Mar 25, 2021 at 3:39 PM Post #120 of 186
The problem is just bad planning. Smartphones aren't always designed for high fidelity audio. Telephone quality is very low and a chunk of the circuitry might be designed with that in mind. Then they graft a high fidelity DAC onto it and the phone circuitry becomes a bottleneck for whatever reason. It's the same with computers. Not all computers come stock able to reproduce sound to a high level. They figure for the purposes the computer is designed, high fidelity sound isn't needed. Then some marketing expert can decide "All computers have sound- let's stick a sound card in." and it doesn't sound good.

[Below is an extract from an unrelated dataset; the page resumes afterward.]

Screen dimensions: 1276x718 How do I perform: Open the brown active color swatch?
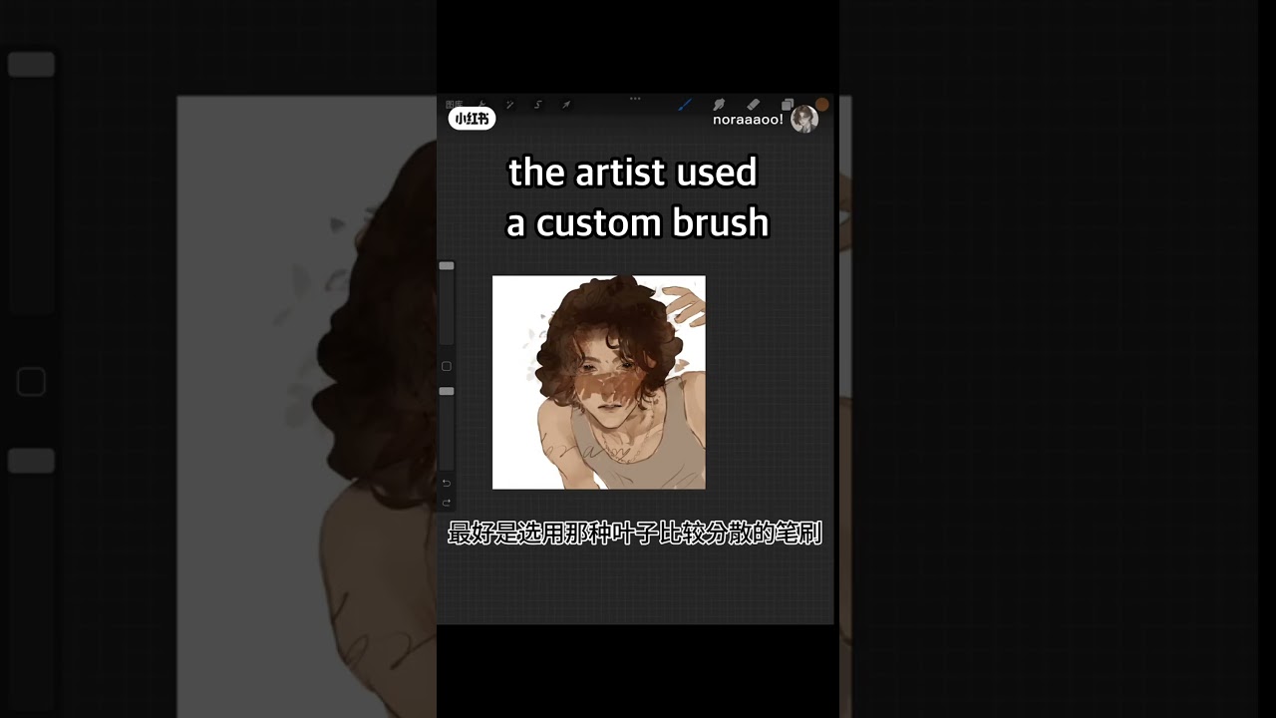(821, 105)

It might not even be the sound card's fault- RF interference from bad shielding, that sort of thing can mess up something that would be audibly transparent if you put it in the right machine. That's why phones and computers are always the first thing I suspect when someone is saying they aren't getting great sound out of their amp or headphones. It's also why I use Mac computers and phones. From the first model I owned capable of sound, the 8500 AV, Mac has had perfect sound.

Home audio equipment like DAPs, amps and dedicated DACs are designed specifically for high fidelity sound. The spec for 16/44.1 PCM is complete audible transparency. If something is able to meet that spec, it's going to sound just like everything else that meets spec- as good as it gets for human ears. You can get better performance, but you would need that in a recording studio, not a living room.

I have yet to find any consumer DAC, DAP or player that isn't audibly transparent. That isn't to say it doesn't exist, just that it probably is rare enough that you don't need to worry about it. If you buy a computer or phone, you probably should check into the sound quality before buying though.

Does that answer your question?

EDIT: I just thought of one exception to not having ever found a DAC that wasn't audibly transparent... NOS DACs. They have a high end roll off to make them sound "warmer". For the life of me, I don't know why anyone would buy one. You can do the same thing by just adjusting your tone controls without deliberately hobbling your DAC's performance. But some people have weird ideas about what they want.